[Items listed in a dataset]
--- BEGIN ---

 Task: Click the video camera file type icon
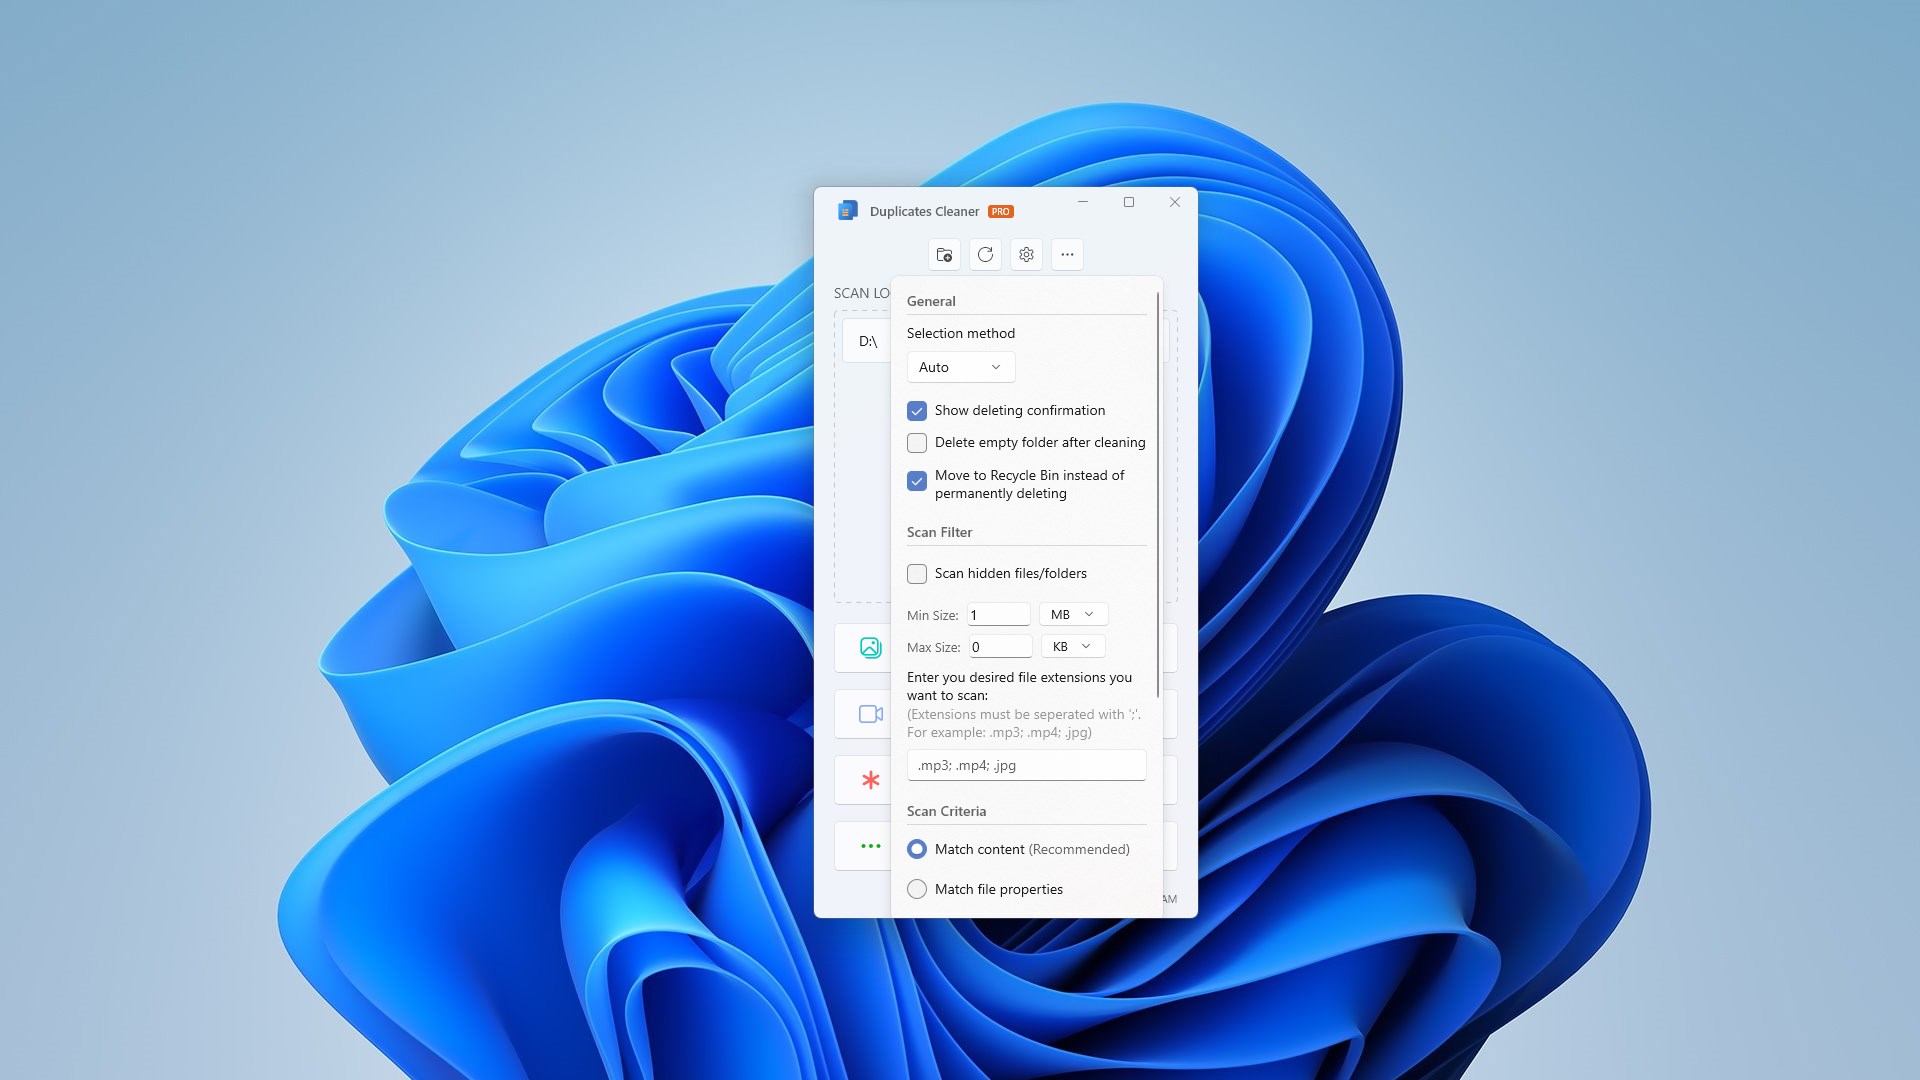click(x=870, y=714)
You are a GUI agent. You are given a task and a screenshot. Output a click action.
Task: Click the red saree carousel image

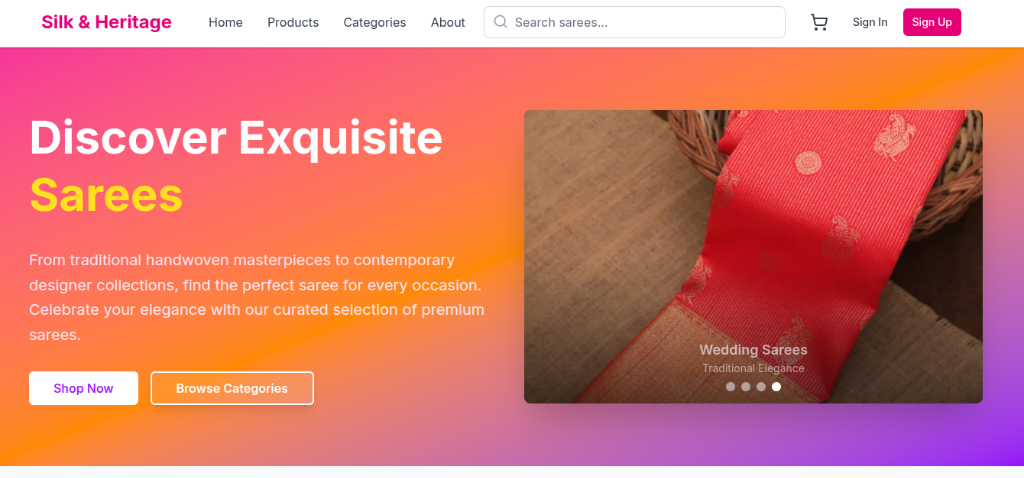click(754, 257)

--- END ---

## The task
Transcribe the text of every row above word for word, leaving out the pictures.

## Exercise output
 Task: Click the video camera file type icon
click(x=870, y=714)
You are a GUI agent. You are given a task and a screenshot. Output a click action.
Task: Click the red saree carousel image

click(754, 257)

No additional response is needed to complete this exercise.